El funcionario definió la desregulación como un imperativo moral frente a décadas de “peajes invisibles”. Según el ministro, el objetivo es terminar con un sistema diseñado para favorecer a sectores específicos a costa del ahorro de los ciudadanos.

En una columna de opinión titulada “Liberando a los argentinos de su Triángulo de las Bermudas”, publicada en La Nación, el ministro de Desregulación y Transformación del Estado, Federico Sturzenegger detalló la hoja de ruta del Gobierno para desmantelar lo que considera un sistema de opresión económica diseñado para favorecer a sectores privilegiados.
El núcleo del argumento de Sturzenegger reside en la metáfora del “Triángulo de las Bermudas”, un espacio donde, según sus palabras, “naufragan la iniciativa privada, el ahorro de los ciudadanos y la posibilidad de un futuro próspero”.
Para el ministro, este fenómeno no es accidental, sino el resultado de una alianza entre tres vértices: el corporativismo empresarial que teme a la competencia, los sindicatos que defienden privilegios por encima del empleo, y un Estado burocrático que se alimenta de la regulación excesiva.

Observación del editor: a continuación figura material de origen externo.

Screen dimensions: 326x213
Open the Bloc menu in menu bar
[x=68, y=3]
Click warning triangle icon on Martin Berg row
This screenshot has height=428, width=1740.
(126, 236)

“El triángulo de las Bermudas argentino es ese entramado de intereses donde naufraga el bienestar de la gente en beneficio de unos pocos”, sentenció el ministro en su texto.

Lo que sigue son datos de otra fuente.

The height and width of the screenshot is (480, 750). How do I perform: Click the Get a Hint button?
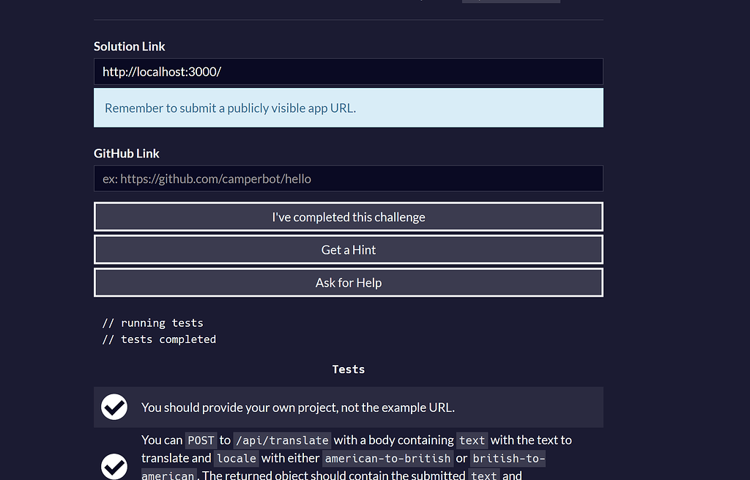(x=349, y=249)
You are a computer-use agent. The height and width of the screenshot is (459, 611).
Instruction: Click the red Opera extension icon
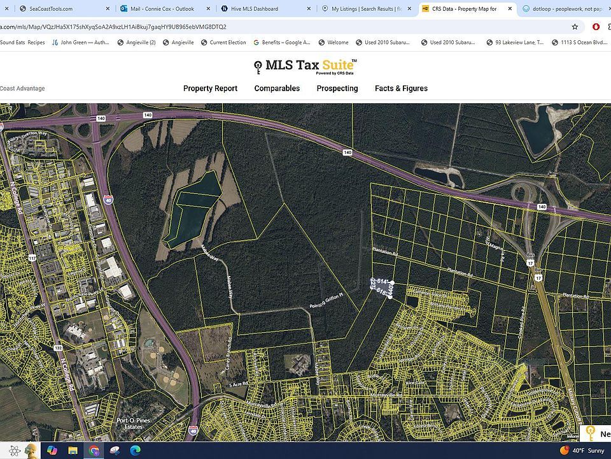[596, 27]
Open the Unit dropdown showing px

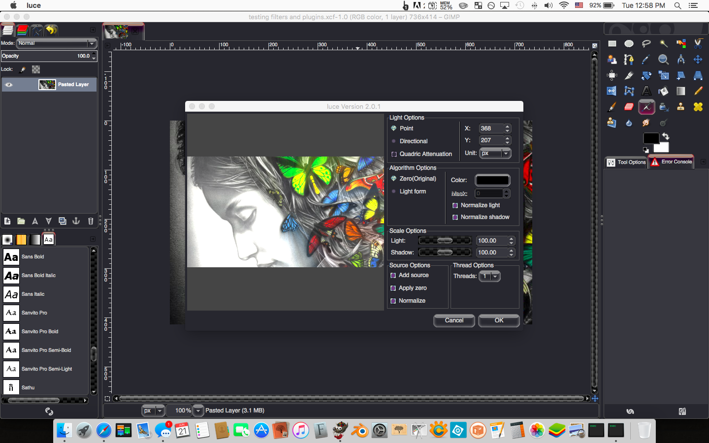click(x=495, y=153)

Según Sturzenegger, la misión de su cartera es romper esta inercia mediante una “limpieza profunda” de normativas que, a su juicio, solo sirven para encarecer la vida de los ciudadanos.

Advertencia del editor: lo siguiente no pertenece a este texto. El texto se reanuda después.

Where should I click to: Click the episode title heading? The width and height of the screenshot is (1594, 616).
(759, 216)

En otro tramo destacado de la columna, el funcionario enfatizó que la transformación no es solo administrativa, sino fundamentalmente moral. “No estamos solo desregulando la economía; estamos devolviendo la libertad que el Estado confiscó por décadas a través de trámites inútiles y peajes invisibles”, afirmó.
Sturzenegger sostiene que cada decreto de desregulación es un paso hacia la “desverticalización” del poder, permitiendo que sea el mercado y no un burócrata quien decida el éxito de un emprendimiento.
Finalmente, el ministro advirtió que la resistencia al cambio será feroz por parte de quienes se benefician del statu quo. Sin embargo, se mostró optimista sobre el impacto de estas medidas a largo plazo. “Liberar a los argentinos de sus cadenas regulatorias es el único camino para que el talento nacional deje de emigrar y comience a producir aquí”, concluyó.
La columna de Sturzenegger se posiciona así como un manifiesto de la gestión actual, reafirmando que la transformación del Estado es la piedra angular del programa económico.